▶ _EXERCISE INSTRUCTIONS_: Rewrite the lines from the start of the records up to and including the line with "Action: coord(113,132)", replacing "Select" with "Choose" and leaving everything else as it is.

▶ _INPUT FOR THIS TASK_:
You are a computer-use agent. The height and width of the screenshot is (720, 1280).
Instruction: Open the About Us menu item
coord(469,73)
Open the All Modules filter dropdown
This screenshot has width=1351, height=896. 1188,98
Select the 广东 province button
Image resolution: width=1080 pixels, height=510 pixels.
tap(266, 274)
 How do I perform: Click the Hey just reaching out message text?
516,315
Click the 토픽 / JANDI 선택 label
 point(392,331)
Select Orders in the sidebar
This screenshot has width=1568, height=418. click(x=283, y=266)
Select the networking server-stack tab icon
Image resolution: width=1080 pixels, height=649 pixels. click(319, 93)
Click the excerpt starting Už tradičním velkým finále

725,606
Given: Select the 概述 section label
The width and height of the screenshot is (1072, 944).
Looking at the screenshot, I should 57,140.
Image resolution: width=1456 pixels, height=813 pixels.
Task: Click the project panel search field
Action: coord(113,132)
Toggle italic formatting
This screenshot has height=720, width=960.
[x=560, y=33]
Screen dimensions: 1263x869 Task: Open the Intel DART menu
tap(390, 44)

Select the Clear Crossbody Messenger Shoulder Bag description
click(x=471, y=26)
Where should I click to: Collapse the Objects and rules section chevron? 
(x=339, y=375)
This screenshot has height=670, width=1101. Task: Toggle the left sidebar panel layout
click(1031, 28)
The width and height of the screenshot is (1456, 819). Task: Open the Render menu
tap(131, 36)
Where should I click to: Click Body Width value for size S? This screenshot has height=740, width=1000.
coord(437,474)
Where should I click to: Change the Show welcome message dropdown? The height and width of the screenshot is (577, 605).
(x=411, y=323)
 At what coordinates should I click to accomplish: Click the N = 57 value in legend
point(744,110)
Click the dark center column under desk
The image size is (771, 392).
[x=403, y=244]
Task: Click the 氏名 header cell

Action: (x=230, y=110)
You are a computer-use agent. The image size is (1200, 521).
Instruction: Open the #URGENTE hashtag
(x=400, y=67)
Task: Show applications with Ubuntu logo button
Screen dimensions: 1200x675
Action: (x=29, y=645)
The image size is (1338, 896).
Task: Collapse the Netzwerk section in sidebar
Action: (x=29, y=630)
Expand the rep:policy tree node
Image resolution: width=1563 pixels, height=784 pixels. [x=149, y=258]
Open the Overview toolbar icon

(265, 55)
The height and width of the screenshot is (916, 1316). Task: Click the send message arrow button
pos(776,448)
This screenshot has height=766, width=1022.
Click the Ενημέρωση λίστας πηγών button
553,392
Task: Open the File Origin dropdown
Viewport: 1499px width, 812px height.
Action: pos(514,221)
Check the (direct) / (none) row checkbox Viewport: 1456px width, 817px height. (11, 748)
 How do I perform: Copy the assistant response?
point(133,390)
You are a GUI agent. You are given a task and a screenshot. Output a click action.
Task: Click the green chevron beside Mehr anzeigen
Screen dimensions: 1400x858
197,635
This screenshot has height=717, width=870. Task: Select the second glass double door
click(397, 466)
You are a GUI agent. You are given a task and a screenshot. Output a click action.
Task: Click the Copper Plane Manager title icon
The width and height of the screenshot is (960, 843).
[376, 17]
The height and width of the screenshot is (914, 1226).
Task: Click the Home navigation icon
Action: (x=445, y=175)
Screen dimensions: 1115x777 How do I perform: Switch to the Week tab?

▶ _TASK RESULT_:
You are a computer-use agent. The height and width of the screenshot is (720, 1280).
Instruction: Open the About Us menu item
coord(469,73)
Open the All Modules filter dropdown
This screenshot has width=1351, height=896. 1188,98
Choose the 广东 province button
Image resolution: width=1080 pixels, height=510 pixels.
tap(266, 274)
 How do I perform: Click the Hey just reaching out message text?
516,315
Click the 토픽 / JANDI 선택 label
 point(392,331)
Choose Orders in the sidebar
This screenshot has width=1568, height=418. click(x=283, y=266)
Choose the networking server-stack tab icon
Image resolution: width=1080 pixels, height=649 pixels. click(319, 93)
Click the excerpt starting Už tradičním velkým finále

725,606
Given: Choose the 概述 section label
The width and height of the screenshot is (1072, 944).
Looking at the screenshot, I should 57,140.
Image resolution: width=1456 pixels, height=813 pixels.
Task: Click the project panel search field
Action: coord(113,132)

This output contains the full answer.